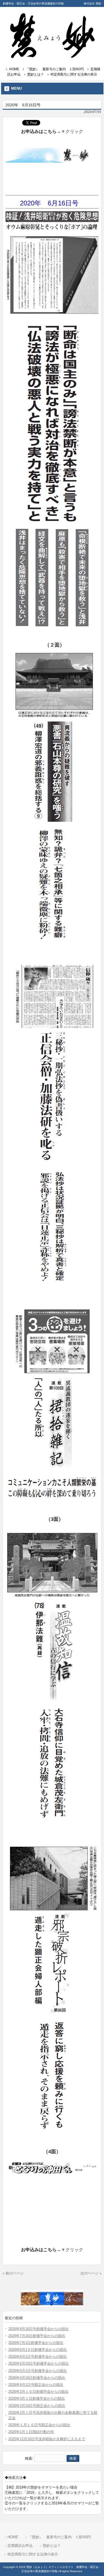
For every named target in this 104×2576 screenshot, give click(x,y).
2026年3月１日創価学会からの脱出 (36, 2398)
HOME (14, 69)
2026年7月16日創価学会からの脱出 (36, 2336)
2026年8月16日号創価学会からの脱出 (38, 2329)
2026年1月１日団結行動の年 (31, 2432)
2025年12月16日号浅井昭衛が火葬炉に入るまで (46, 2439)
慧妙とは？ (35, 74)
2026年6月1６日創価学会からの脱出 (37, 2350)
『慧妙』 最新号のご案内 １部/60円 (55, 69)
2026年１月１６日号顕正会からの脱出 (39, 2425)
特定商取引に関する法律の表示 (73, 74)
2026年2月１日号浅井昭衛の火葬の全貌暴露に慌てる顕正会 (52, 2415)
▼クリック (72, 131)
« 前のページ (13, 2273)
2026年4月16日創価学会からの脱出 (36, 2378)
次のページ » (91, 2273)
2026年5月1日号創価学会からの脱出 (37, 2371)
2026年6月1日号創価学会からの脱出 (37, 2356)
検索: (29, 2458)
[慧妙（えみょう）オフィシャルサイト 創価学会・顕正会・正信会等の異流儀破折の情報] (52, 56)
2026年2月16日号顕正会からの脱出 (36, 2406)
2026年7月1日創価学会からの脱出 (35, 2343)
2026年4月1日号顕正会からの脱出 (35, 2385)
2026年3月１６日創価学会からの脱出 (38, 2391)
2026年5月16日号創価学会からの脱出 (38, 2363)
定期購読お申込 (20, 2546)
***
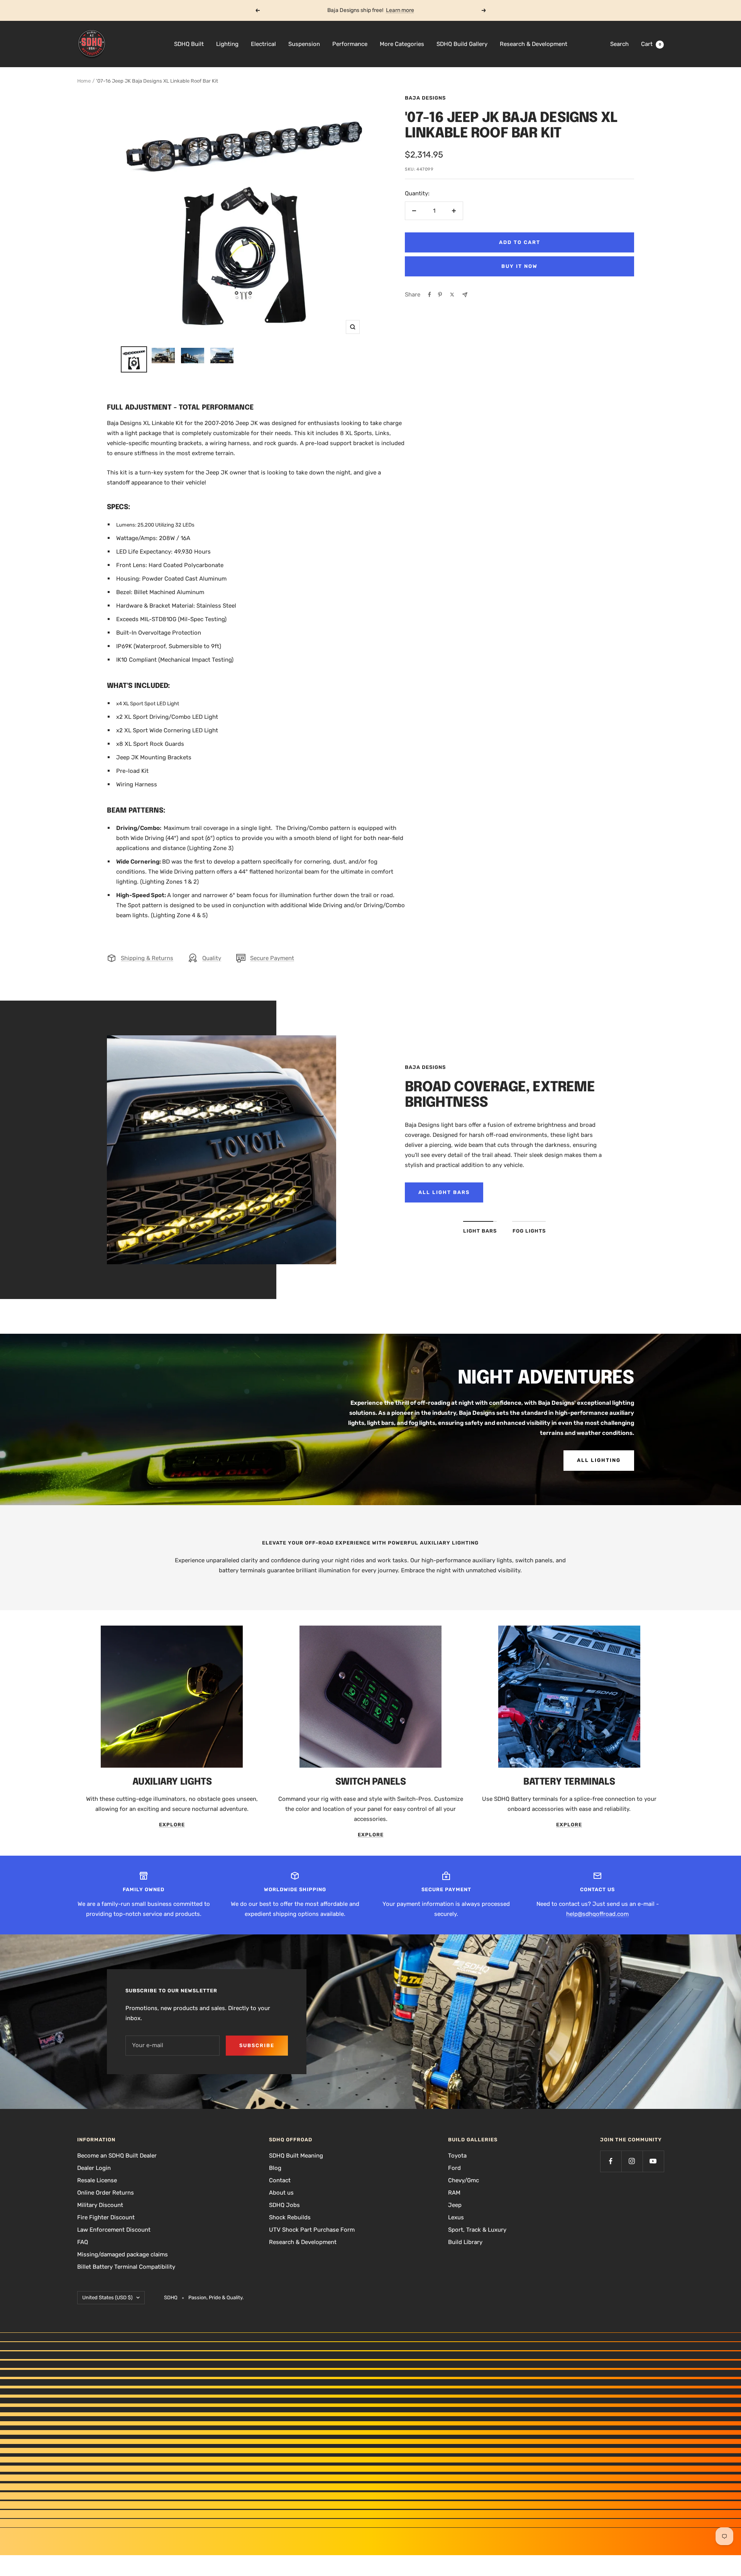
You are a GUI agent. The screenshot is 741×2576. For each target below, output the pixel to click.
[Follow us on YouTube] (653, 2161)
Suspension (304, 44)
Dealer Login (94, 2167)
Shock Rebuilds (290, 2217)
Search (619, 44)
***
The lines to copy are those in the listing that contain "target".

For every named target in this 104×2576 screenshot, give click(x,y).
You are a GUI agent. The screenshot is 741×2576. For each target below, output the pixel to click.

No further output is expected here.